__TEXT BLOCK__.
****************************************

If I look the raw countdata, ~55% of my genes have zero counts in all the samples (64 samples in total for 8 genotypes). Though filterByExpr effectively eliminated several high FC yielding but low level expressed unwanted genes, I noticed that some of the biologically interesting genes are eliminated. For ex, if I take a subset of the samples for a single genotype having two time points for control and stress, following pattern (ie, 2h stress induction) is interesting to my biological question,
2h_C1_1 2h_C1_2 4h_C1_1 4h_C1_2 2h_S1_1 2h_S1_2 4h_S1_1 4h_S1_2
Gene_x 0 0 18 15 48 54 29 35
How can I deal with elimination?
I use code,
group <- factor(paste(targets$Treat,targets$Time,targets$Genotype,sep="."))

****************************************

__INFORMATION PROVIDED__.
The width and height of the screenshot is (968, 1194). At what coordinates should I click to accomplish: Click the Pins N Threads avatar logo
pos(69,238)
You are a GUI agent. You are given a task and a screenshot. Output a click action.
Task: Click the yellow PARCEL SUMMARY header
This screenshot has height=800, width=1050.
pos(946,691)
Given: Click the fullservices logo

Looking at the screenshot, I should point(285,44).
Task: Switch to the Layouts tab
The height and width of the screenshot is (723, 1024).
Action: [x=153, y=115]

****************************************

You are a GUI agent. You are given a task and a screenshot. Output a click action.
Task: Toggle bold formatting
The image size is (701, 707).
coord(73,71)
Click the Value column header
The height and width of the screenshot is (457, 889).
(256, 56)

****************************************

__INSTRUCTIONS__.
1/ Answer these questions about the gene-filtering post:
(a) Roughly what share of the genes have zero counts in all the samples?
(b) Which function removed several lowly expressed genes with high fold changes?
(c) What counts does Gene_x show for 2h_S1_1 and 2h_S1_2?
Mark your answers (a), (b), (c) in the same way.
2/ Please copy the part of the gene-filtering post starting at "If I look the" and ending at "deal with elimination?", word for word.
3/ Write the next part of the gene-filtering post, picking up after its last line.
The data has nothing to do with the gene-filtering post.

__RESPONSES IN ORDER__.
1/
(a) About 55%
(b) filterByExpr
(c) 48 and 54

2/
If I look the raw countdata, ~55% of my genes have zero counts in all the samples (64 samples in total for 8 genotypes). Though filterByExpr effectively eliminated several high FC yielding but low level expressed unwanted genes, I noticed that some of the biologically interesting genes are eliminated. For ex, if I take a subset of the samples for a single genotype having two time points for control and stress, following pattern (ie, 2h stress induction) is interesting to my biological question,
2h_C1_1 2h_C1_2 4h_C1_1 4h_C1_2 2h_S1_1 2h_S1_2 4h_S1_1 4h_S1_2
Gene_x 0 0 18 15 48 54 29 35
How can I deal with elimination?

3/
cbind(targets,Group=group)
y <- DGEList(counts=x)
keep <- filterByExpr(y)
y <- y[keep, , keep.lib.sizes=FALSE]
y <- calcNormFactors(y)
design <- model.matrix(~0+group)
colnames(design) <- levels(group)
y <- estimateDisp(y, design)
fit <- glmQLFit(y, design)
my.contrasts <- makeContrasts(--contrast--,levels=design)
qlf <- glmQLFTest(fit, contrast=my.contrasts[--contrast--])
topTags(qlf)
Now the list looks perfect..Thank you Gordon Symth!